Every once in a while, we tend to get bored of our “usuals” and need some inspiration to switch up our sandwich routine, and that’s where this recipe comes in. It has a few elements you might not always include on your typical sandwich, but the flavors and textures together make the perfect bite.
When I was a kid, I was an extremely picky eater. All I ate as a kid was pasta and meatballs, burgers and fries, eggs, and cheese sandwiches. Not a single vegetable in my diet. And those cheese sandwiches were made with white American cheese–I’d add just enough to cover the bread’s surface area without overlapping slices. I also didn’t eat chicken for the first time until high school, and I didn’t try deli turkey for the first time until my freshman year of college! WILD, right?! There was a sandwich shop on campus, and I would always order turkey, provolone, tomato and a fried egg on white bread. No condiments (because to this day, I still hate plain mayonnaise and mustard).
As I got older, got my first apartment in college, and started to get into working out, I started to do some research on healthy recipes for runners. This was the early days of Pinterest boards, so I would spend hours looking for recipes and teaching myself how to cook. Over the years, I started to become more interested in different cuisines, and that’s what led me to starting my own cooking channel and food blog. Now, I LOVE trying all kinds of food, experimenting in the kitchen, and dressing up the boring turkey sandwich with different toppings and condiments to create a more unique take on a classic sandwich.
Turkey and Grilled Zucchini Sandwich Recipe
Why you’ll love this recipe:
- Comfort: Sandwiches are comforting! The ease of which sandwiches can be assembled makes them extra comforting – you’ll spend more time eating than making it, so it doesn’t drain your energy while you cook.

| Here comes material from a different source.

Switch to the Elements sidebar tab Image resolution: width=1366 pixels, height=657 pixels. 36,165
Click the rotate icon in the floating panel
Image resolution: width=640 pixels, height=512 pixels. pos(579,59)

- Quick and easy: A sandwich is a quick and easy meal and comes together in minutes.
- Nutritious: When you need a healthy, balanced meal but don’t have a ton of time to cook, sandwiches are a great way to get in your necessary protein (from the turkey), carbs (from the bread), fat (from cheese and condiments), and micronutrients (from vegetables)! This turkey sandwich is a great healthy sandwich recipe!
Ingredients:
- Sourdough bread
- Butter
- Roasted Red Pepper Hummus
- Crumbled Feta Cheese
- Deli turkey slices (I prefer Boar’s Head)
- Sprouts
- Zucchini
- Salt & Pepper
How to make a turkey sandwich with grilled zucchini:
Ingredient substitutes and dietary restrictions:
- Deli Meat: If you don’t like turkey, you can always use chicken or ham. You can also replace the deli meat all together with grilled chicken instead.
- Vegetarian: If you want a vegetarian version of this turkey sandwich, simply remove the turkey and replace it with more vegetables! Roasted red pepper, grilled eggplant, and sliced heirloom tomato would make perfect additions alongside the grilled zucchini.

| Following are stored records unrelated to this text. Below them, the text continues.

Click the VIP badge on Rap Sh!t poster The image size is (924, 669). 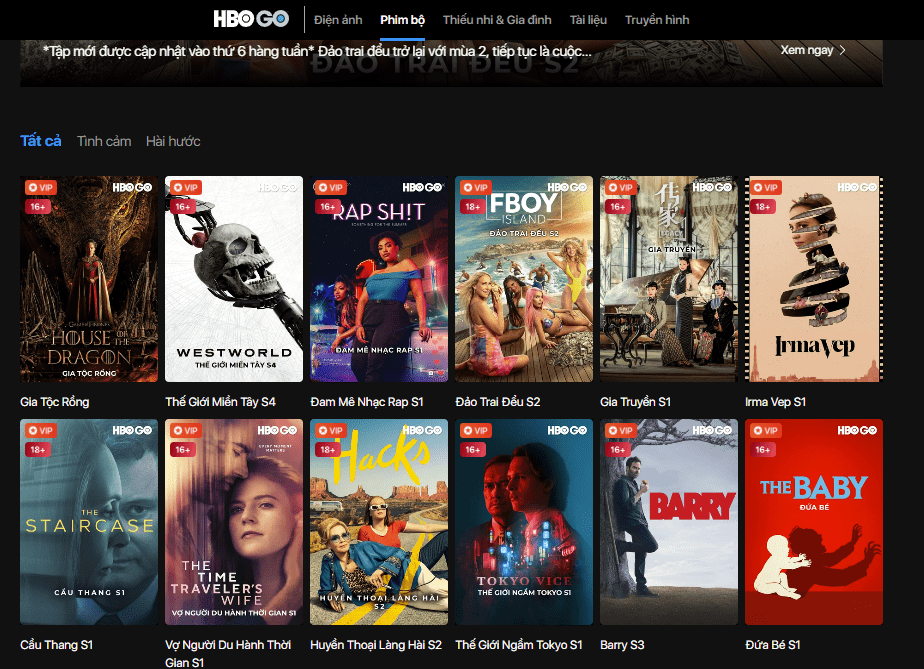[x=330, y=187]
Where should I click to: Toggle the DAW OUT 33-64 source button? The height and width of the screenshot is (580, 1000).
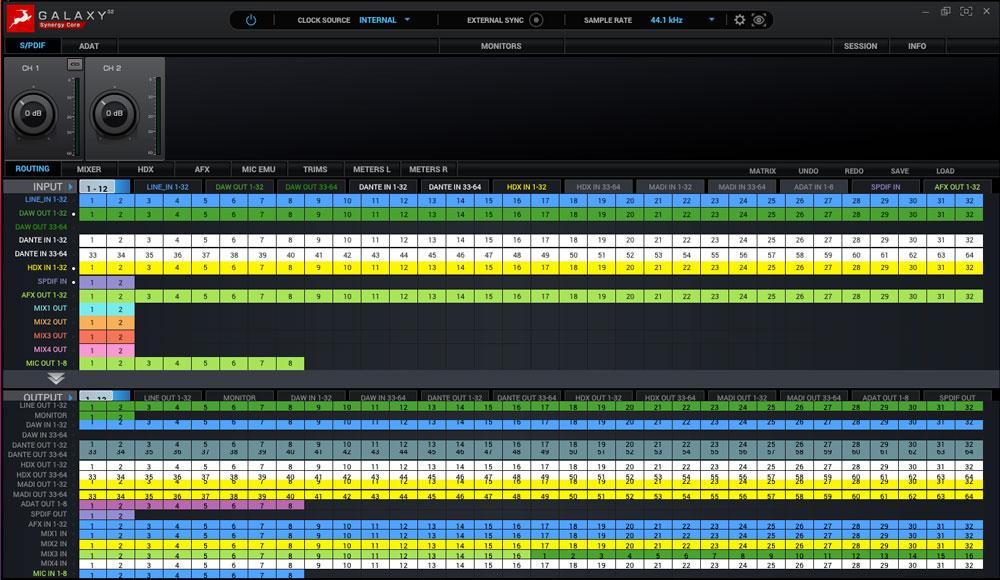click(x=311, y=187)
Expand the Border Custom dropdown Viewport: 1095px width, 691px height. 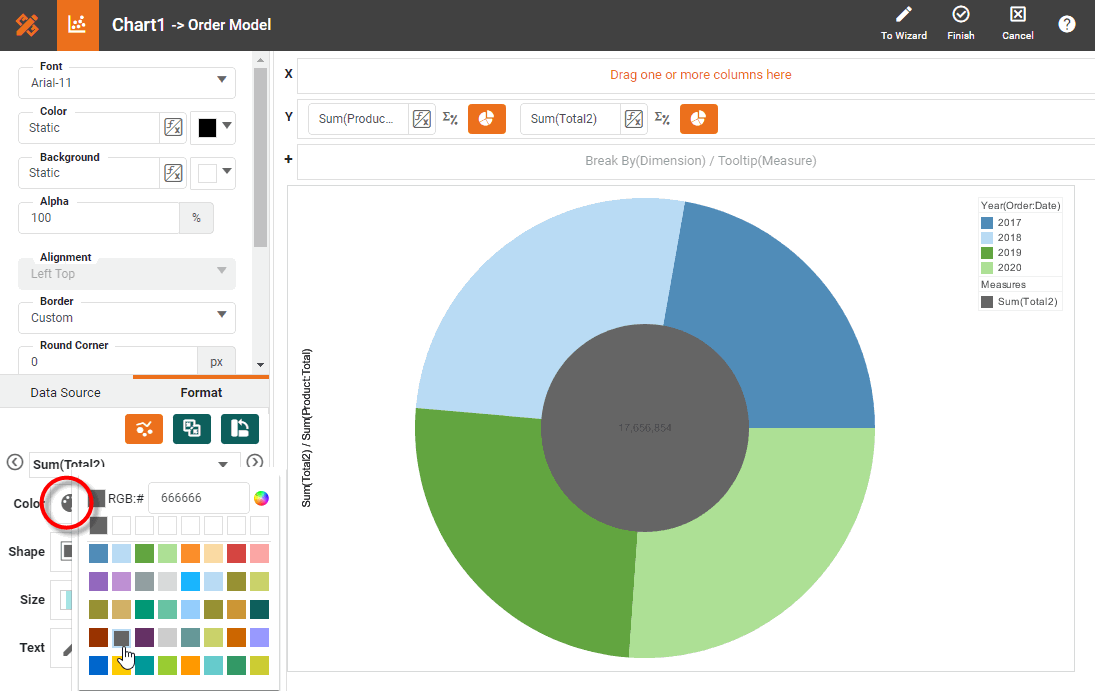click(x=221, y=317)
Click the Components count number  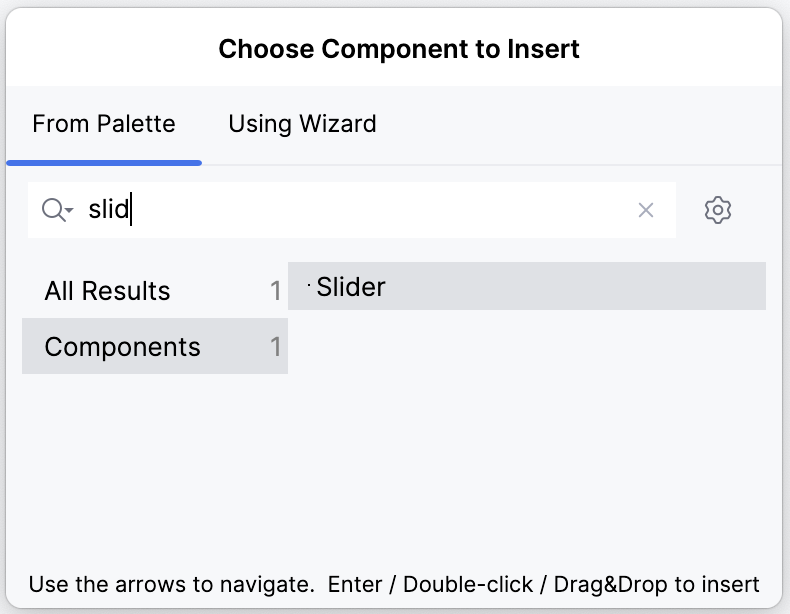click(x=275, y=347)
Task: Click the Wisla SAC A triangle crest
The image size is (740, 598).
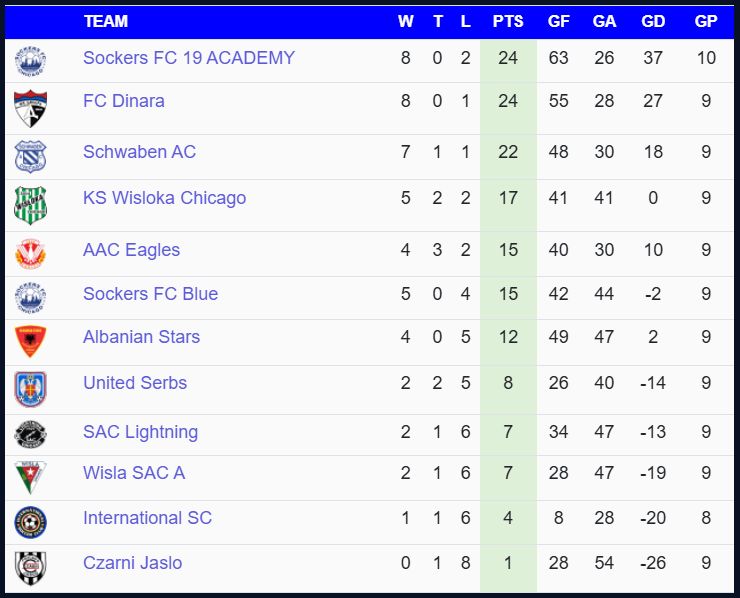Action: click(30, 477)
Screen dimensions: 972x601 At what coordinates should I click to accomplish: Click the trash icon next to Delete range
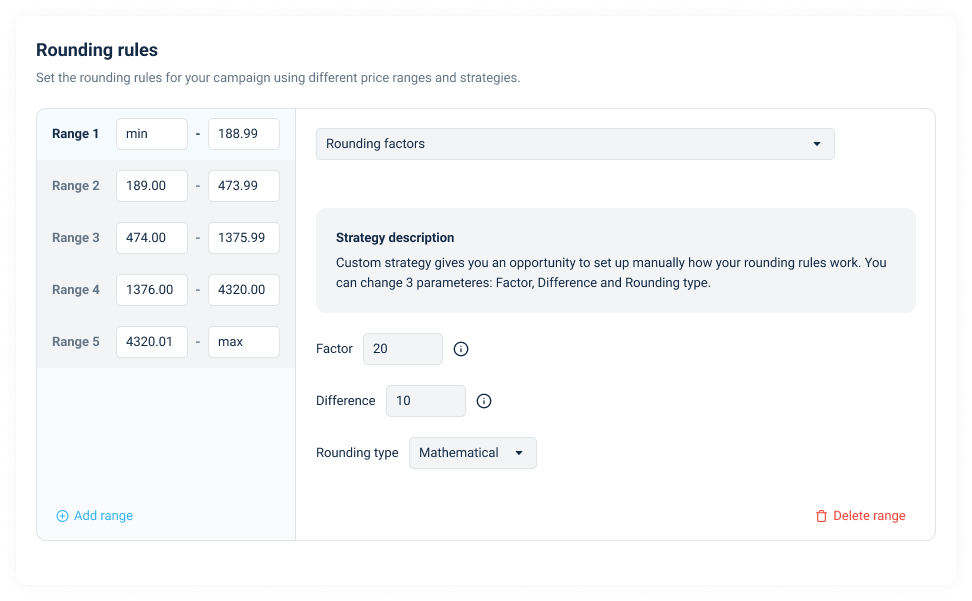tap(821, 516)
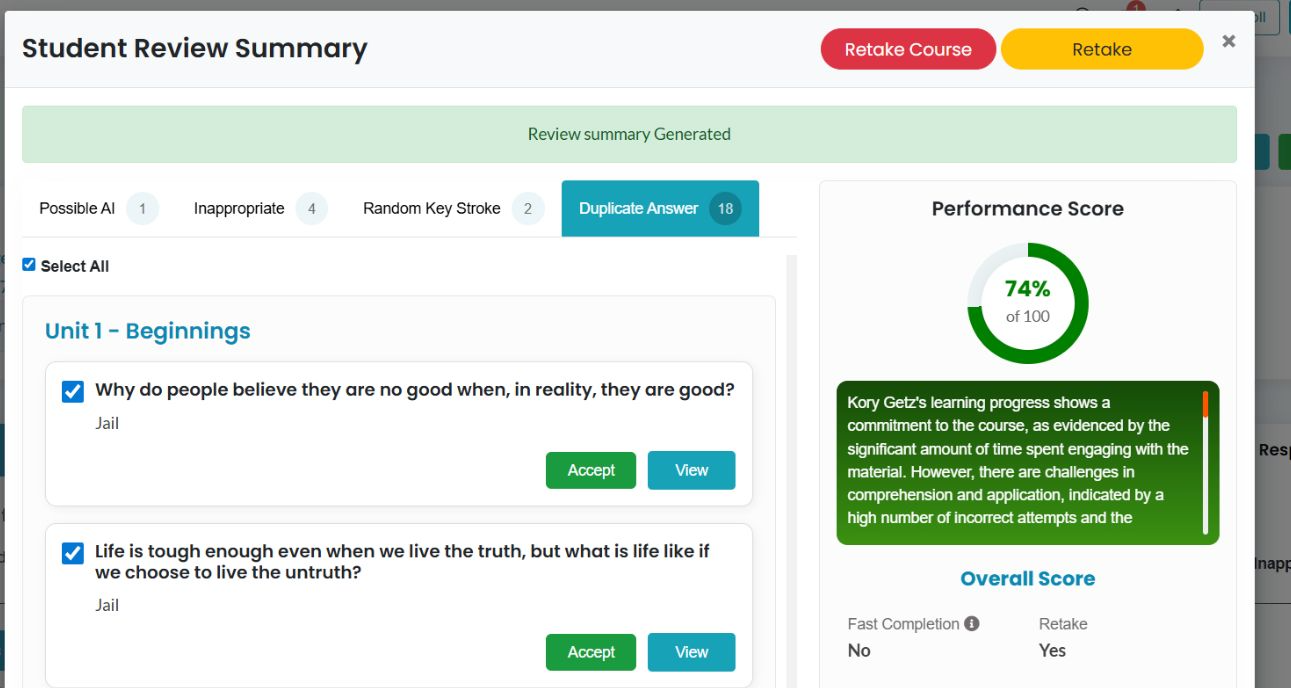Click the yellow Retake button
Image resolution: width=1291 pixels, height=688 pixels.
1101,49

What goes well with a turkey sandwich?
Salads and soups are great sides for sandwiches (I mean, that’s why some restaurants like Panera Bread and Mendocino Farms offer half-sandwich combos with soups and salads!
How many slices of turkey should I add?
I like a thick sandwich, so depending on how thick cut your deli turkey is, you’ll probably want to add 3-6 slices. If you’re using pre-packaged turkey slices, like Hillshire Farm, for example, those turkey slices are small and thin, so you may want to add more than 6 slices to create a thicker sandwich with more volume.
Expert Tips:
- You don’t need to toast the bread, but it does ass more of a crunchy texture to the sandwich. If you’re anything like my girlfriend and hate the way toasted bread can cut up the roof of your mouth, you can use the toasted side on the inside of the bread instead of the outside.

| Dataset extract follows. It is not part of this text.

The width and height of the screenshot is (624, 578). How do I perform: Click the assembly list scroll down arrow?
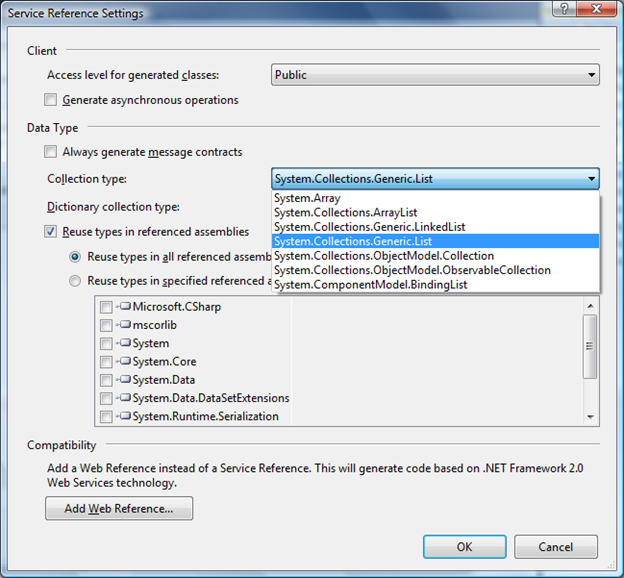click(590, 416)
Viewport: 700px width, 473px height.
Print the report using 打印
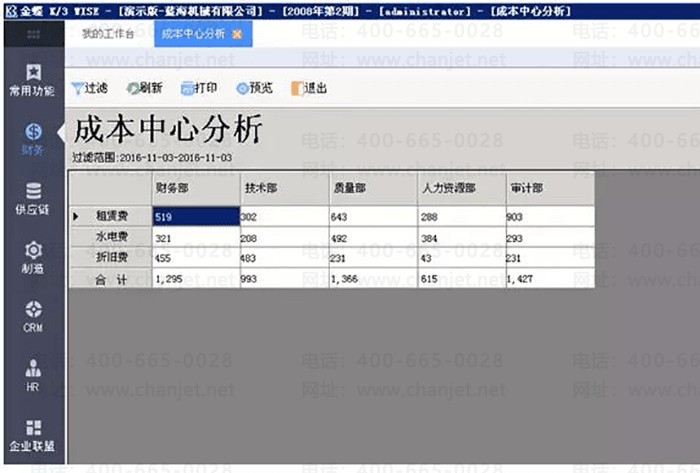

- Instead of laying turkey slices flat, fold them up to give your sandwich more volume.
- If you want to add more crunch to your sandwich, consider something fresh like cucumber slices or something salty like pita chips.
- Use high-quality ingredients. I always prefer to get my turkey from the deli counter and buying the best brand they offer, as opposed to the thin and flimsy pre-packaged turkey you’d find in the refrigerated section of the grocery store.
What equipment do I need for turkey and grilled zucchini sandwiches?
Here is a list of equipment I used:
PrintTurkey and Grilled Zucchini Sandwich
- Prep Time: 5
- Cook Time: 10
- Total Time: 15 minutes
- Yield: 1 1x
- Category: Sandwich
- Cuisine: American
Description
This unique take on a classic turkey sandwich is sure to be a new addition to your sandwich rotation! It makes the perfect easy-to-assemble quick lunch.
Equipment:
Ingredients
- 1/3 large zucchini, cut lengthwise into 1/4–1/2 inch. thick strips
- 1 tsp olive oil
- Salt & pepper
- 2 slices sourdough bread
- 1–2 tbsp butter
- 2–4 tbsp roasted red pepper hummus
- 1–2 oz crumbled feta cheese
- 3–4 oz deli turkey slices
- Sprouts
Instructions
- Grill the zucchini. Brush some olive oil on both sides of the slices of zucchini, and season with salt and pepper. Heat a cast iron grill pan over medium-high heat and brush the pan with some oil. Place the zucchini slices in the pan and cook for 2-3 minutes per side, until grill marks appear. Remove from heat and set aside.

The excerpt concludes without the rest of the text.